• _Data to process_
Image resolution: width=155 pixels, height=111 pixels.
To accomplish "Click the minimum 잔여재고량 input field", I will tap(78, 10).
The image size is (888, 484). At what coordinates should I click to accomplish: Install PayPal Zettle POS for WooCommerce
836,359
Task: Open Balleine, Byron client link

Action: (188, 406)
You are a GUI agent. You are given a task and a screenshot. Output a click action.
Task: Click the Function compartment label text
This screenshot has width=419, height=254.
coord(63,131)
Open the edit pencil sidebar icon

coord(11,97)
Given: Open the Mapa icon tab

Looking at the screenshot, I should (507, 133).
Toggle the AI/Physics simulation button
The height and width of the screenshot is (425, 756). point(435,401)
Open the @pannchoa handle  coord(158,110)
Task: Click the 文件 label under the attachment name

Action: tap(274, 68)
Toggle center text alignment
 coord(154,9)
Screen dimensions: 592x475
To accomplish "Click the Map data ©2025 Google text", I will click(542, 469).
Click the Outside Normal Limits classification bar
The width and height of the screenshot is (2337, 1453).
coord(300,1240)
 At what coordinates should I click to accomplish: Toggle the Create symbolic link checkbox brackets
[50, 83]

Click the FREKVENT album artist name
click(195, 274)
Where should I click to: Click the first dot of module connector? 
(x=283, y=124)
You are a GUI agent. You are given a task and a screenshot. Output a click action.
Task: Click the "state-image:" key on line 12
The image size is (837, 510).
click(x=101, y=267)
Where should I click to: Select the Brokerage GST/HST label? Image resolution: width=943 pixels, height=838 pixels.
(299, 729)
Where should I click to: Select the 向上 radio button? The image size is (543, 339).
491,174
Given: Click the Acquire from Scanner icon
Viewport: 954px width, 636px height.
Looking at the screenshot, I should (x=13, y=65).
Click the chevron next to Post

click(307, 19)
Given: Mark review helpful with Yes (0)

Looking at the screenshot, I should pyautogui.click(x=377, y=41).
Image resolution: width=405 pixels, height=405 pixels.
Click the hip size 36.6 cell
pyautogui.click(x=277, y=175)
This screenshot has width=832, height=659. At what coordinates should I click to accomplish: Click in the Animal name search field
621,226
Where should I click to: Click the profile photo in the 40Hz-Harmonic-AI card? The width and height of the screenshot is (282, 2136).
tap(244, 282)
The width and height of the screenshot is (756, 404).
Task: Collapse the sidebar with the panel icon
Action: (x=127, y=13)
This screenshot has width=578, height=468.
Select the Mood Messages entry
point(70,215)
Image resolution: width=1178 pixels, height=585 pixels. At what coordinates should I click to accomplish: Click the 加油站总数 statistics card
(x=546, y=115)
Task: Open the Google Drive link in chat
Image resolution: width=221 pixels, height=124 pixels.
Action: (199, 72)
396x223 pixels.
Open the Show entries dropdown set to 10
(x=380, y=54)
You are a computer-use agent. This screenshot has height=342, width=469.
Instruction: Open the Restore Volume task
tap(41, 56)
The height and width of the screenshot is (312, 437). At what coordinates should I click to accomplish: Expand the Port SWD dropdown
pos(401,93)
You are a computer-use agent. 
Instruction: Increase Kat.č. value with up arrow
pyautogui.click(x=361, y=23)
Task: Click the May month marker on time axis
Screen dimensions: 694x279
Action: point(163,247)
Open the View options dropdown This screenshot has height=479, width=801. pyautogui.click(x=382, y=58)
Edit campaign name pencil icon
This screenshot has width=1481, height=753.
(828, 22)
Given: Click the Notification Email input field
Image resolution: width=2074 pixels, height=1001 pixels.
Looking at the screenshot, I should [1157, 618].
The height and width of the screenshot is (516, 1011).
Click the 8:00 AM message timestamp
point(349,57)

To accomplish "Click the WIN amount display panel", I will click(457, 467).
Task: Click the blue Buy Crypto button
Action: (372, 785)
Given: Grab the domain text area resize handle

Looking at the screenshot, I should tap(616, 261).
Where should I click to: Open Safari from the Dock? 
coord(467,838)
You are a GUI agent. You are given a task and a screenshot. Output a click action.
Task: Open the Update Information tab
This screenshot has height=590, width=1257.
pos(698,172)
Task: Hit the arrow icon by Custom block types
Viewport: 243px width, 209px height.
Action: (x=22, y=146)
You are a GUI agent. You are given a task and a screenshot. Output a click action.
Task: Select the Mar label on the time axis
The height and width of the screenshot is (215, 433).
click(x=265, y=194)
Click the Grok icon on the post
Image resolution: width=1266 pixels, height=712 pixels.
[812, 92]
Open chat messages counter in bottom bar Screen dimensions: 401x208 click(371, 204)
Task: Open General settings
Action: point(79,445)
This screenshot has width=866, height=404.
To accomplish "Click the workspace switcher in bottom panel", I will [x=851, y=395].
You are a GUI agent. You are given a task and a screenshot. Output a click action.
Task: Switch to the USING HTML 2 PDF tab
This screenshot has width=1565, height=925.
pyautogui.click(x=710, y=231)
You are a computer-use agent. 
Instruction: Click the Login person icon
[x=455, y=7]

• _Given problem_
Reproduce the stretch of lines above from the one containing "Click the FREKVENT album artist name" through the one containing "tap(41, 56)", both included, and nothing else.

• _Full response_
Click the FREKVENT album artist name
click(195, 274)
Where should I click to: Click the first dot of module connector? 
(x=283, y=124)
You are a GUI agent. You are given a task and a screenshot. Output a click action.
Task: Click the "state-image:" key on line 12
The image size is (837, 510).
click(x=101, y=267)
Where should I click to: Select the Brokerage GST/HST label? Image resolution: width=943 pixels, height=838 pixels.
(299, 729)
Where should I click to: Select the 向上 radio button? The image size is (543, 339).
491,174
Given: Click the Acquire from Scanner icon
Viewport: 954px width, 636px height.
Looking at the screenshot, I should (x=13, y=65).
Click the chevron next to Post

click(307, 19)
Given: Mark review helpful with Yes (0)

Looking at the screenshot, I should pyautogui.click(x=377, y=41).
Image resolution: width=405 pixels, height=405 pixels.
Click the hip size 36.6 cell
pyautogui.click(x=277, y=175)
This screenshot has width=832, height=659. At what coordinates should I click to accomplish: Click in the Animal name search field
621,226
Where should I click to: Click the profile photo in the 40Hz-Harmonic-AI card? The width and height of the screenshot is (282, 2136).
tap(244, 282)
The width and height of the screenshot is (756, 404).
Task: Collapse the sidebar with the panel icon
Action: (x=127, y=13)
This screenshot has width=578, height=468.
Select the Mood Messages entry
point(70,215)
Image resolution: width=1178 pixels, height=585 pixels. At what coordinates should I click to accomplish: Click the 加油站总数 statistics card
(x=546, y=115)
Task: Open the Google Drive link in chat
Image resolution: width=221 pixels, height=124 pixels.
Action: (199, 72)
396x223 pixels.
Open the Show entries dropdown set to 10
(x=380, y=54)
You are a computer-use agent. This screenshot has height=342, width=469.
Instruction: Open the Restore Volume task
tap(41, 56)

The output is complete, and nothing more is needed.